Nurse Reveals The Top 5 Regrets Of The Dying. Everyone Needs To See This.

Most of us like to avoid the thought of death, but for Bronnie Ware, being in contact with the dying was her job. A former nurse who looked after people in the last few weeks of their lives, she has now written a book entitled ‘The Top Five Regrets Of The Dying’ where she talks about her experiences with the terminally ill, and how suprised she was to realise that most patients had the same regrets before they died.

In the heartfelt revelation, she talks about how it is the simple things in life, like staying in touch with friends and being true to yourself, that most people wished they had been able to achieve.

Ms Ware also found men regretted working too hard, while many people wish they had had the courage to more frequently express their feelings.

She said: ‘My patients were those who had gone home to die and some incredibly special times were shared.

‘People grow a lot when they are faced with their own mortality and some changes were phenomenal.

‘Each experienced a variety of emotions, as expected – denial, fear, anger, remorse, more denial and eventually acceptance.

‘Every single patient found their peace before they departed though.

‘When questioned about any regrets they had or anything they would do differently, common themes surfaced again and again.’

She says the five most common regrets of the elderly are:

#1. ‘I wish I had the courage to live a life true to myself, not the life others expected of me’

In her book, Ms Ware says many elderly people regret not keeping up with old friends because ‘everyone misses their friends when they are dying’

‘This was the most common regret of all.

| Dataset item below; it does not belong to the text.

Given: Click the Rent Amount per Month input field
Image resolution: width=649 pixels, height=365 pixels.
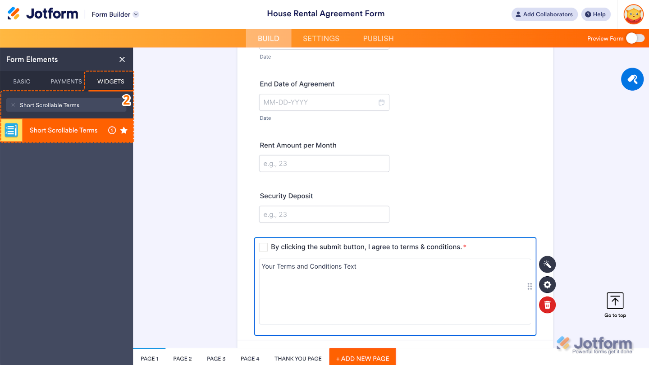Looking at the screenshot, I should click(324, 163).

When people realise that their life is almost over and look back clearly on it, it is easy to see how many dreams have gone unfulfilled.

‘Most people had not honoured even a half of their dreams and had to die knowing that it was due to choices they had made, or not made. Health brings a freedom very few realise, until they no longer have it.’

#2. ‘I wish I hadn’t worked so hard’

‘This came from every male patient that I nursed. They missed their children’s youth and their partner’s companionship.

‘Women also spoke of this regret, but as most were from an older generation, many of the female patients had not been breadwinners. All of the men I nursed deeply regretted spending so much of their lives on the treadmill of a work existence.’

#3. ‘I wish I’d had the courage to express my feelings’

‘Many people suppressed their feelings in order to keep peace with others. As a result, they settled for a mediocre existence and never became who they were truly capable of becoming. Many developed illnesses relating to the bitterness and resentment they carried as a result.’

#4. ‘I wish I had stayed in touch with my friends’

‘Often they would not truly realise the full benefits of old friends until their dying weeks and it was not always possible to track them down.

‘Many had become so caught up in their own lives that they had let golden friendships slip by over the years.

‘There were many deep regrets about not giving friendships the time and effort that they deserved. Everyone misses their friends when they are dying.’

#5. ‘I wish that I had let myself be happier’

‘This is a surprisingly common one. Many did not realise until the end that happiness is a choice.

‘They had stayed stuck in old patterns and habits. The so-called “comfort” of familiarity overflowed into their emotions, as well as their physical lives.

‘Fear of change had them pretending to others, and to their selves, that they were content, when deep within, they longed to laugh properly and have silliness in their life again.’